QUOTED TEXT
Comment author: Kaj_Sotala 01 March 2016 07:55:57AM 1 point [-]

My recent paper touches upon preference aggregation a bit in section 8, BTW, though it's mostly focused on the question of figuring out a single individual's values. (Not sure how relevant that is for your comments, but thought maybe a little.)

Comment author: halcyon 05 March 2016 09:58:10PM 0 points [-]

Thanks, I'll look into it.

(And all my ranting still didn't address the fundamental difficulty: There is no rational way to choose from among different projections of values held by multiple agents, projections such as Rawlsianism and utilitarianism.)

Comment author: Kaj_Sotala 26 February 2016 05:39:02PM *  1 point [-]

From the CEV paper:

Different classes of satisfactory initial definitions may fall into different selfconsistent attractors for optimal definitions of volition. Or they may all converge to essentially the same endpoint. A CEV might survey the “space” of initial dynamics and self-consistent final dynamics, looking to see if one alternative obviously stands out as best; extrapolating the opinions humane philosophers might have of that space. But if there are multiple, self-consistent, satisficing endpoints, each of them optimal under their own criterion—okay. Whatever. As long as we end up in a Nice Place to Live.

And yes, the programmers’ choices may have a huge impact on the ultimate destiny of the human species. Or a bird, chirping in the programmers’ window. Or a science fiction novel, or a few lines spoken by a character in an anime, or a webcomic. Life is chaotic, small things have large effects. So it goes.

Page and screen pointing data:
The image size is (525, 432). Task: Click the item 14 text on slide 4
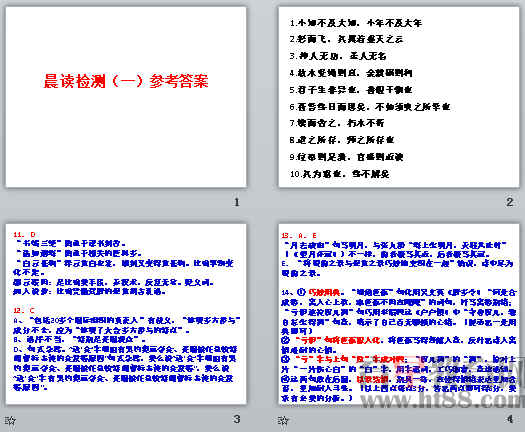398,345
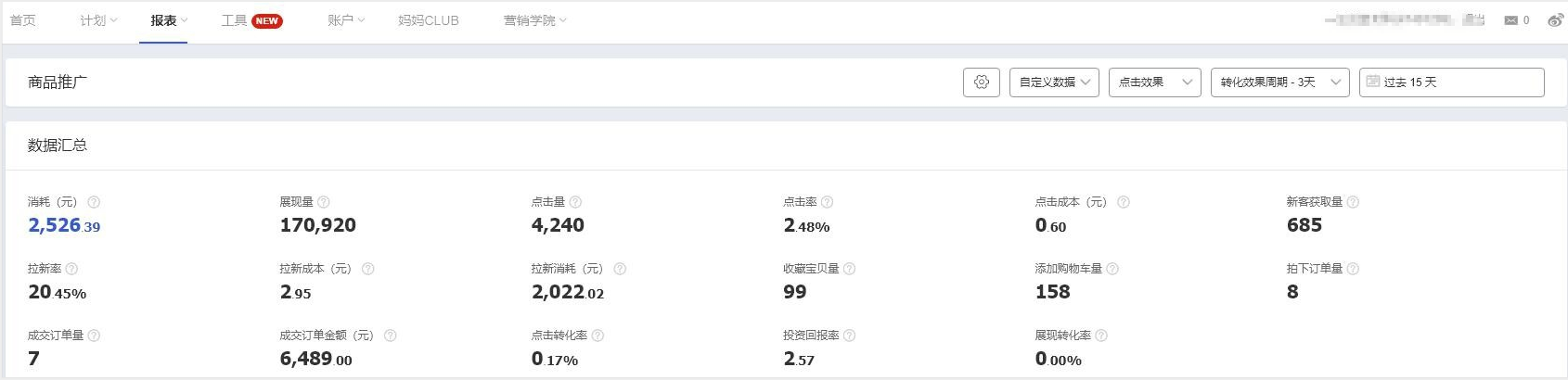The image size is (1568, 380).
Task: Open the 报表 menu in navigation
Action: tap(169, 20)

REQUIRED TASK 1
Answer these about the comment thread on preference aggregation:
(a) Which section of Kaj_Sotala's recent paper touches on preference aggregation?
(b) Which two projections of values held by multiple agents does halcyon name?
(c) In the passage quoted from the CEV paper, what does the programmers' window contain that could affect the destiny of the human species?
REQUIRED TASK 2
Please continue the comment thread on preference aggregation from its last line.

FINAL RESULT 1
(a) Section 8
(b) Rawlsianism and utilitarianism
(c) A bird, chirping

FINAL RESULT 2
Which you could sum up as "CEV doesn't get around that problem, it treats it as irrelevant - the point isn't to find a particular good solution that's unique and totally non-arbitrary, it's just to find even one of the good solutions. If arbitrary reasons shift us from Good World #4 to Good World #36, who cares as long as they both really are good worlds".

Comment author: halcyon 28 February 2016 08:43:52PM *  0 points [-]

Although what if we told each party to submit goals rather than non-goal preferences? If the AI has access to a model specifying which actions lead to which consequences, then it can search for those actions that maximize the number of goals fulfilled regardless of which party submitted them, or perhaps takes a Rawlsian approach of trying to maximize the number of goals fulfilled that were submitted by whichever party will have the least number of goals fulfilled if that sequence of actions were taken, etc. That seems very imaginable to me. You can then have heuristics that constrain the search space and stuff. You can also have non-goal preferences in addition to goals if the parties have any of those.

In that light, it seems to me that the problem was inferring goals from a set of preferences which were not purely non-goal preferences but were actually presented with some unspecified goals in mind. Eg. One party wanted chocolate, but said, "I want to go to the store" instead. If that was the source of the original problem, then we can see why we might need an AI to solve it, since it calls for some lightweight mind reading. Of course, a CEV-implementing AI would have to be a mind reader anyway, since we don't really know what our goals ultimately are given everything we could know about reality.

This still does not guarantee basic morality, but parties should at least recognize some of their ultimate goals in the end result. They might still grumble about the result not being exactly what they wanted, but we can at least scold them for lacking a spirit of compromise.

All this presupposes that enough of our actions can be reduced to ultimate goals that can be discovered, and I don't think this process guarantees we will be satisfied with the results. For example, this might erode personal freedom to an unpleasant degree. If we would choose to live in some world X if we were wiser and nicer than we are, then it doesn't necessarily follow that X is a Nice Place to Live as we are now. Changing ourselves to reach that level of niceness and wisdom might require unacceptably extensive modifications to our actual selves.

Comment author: Kaj_Sotala 26 February 2016 05:45:29PM 1 point [-]

What is the current replacement for CEV anyway?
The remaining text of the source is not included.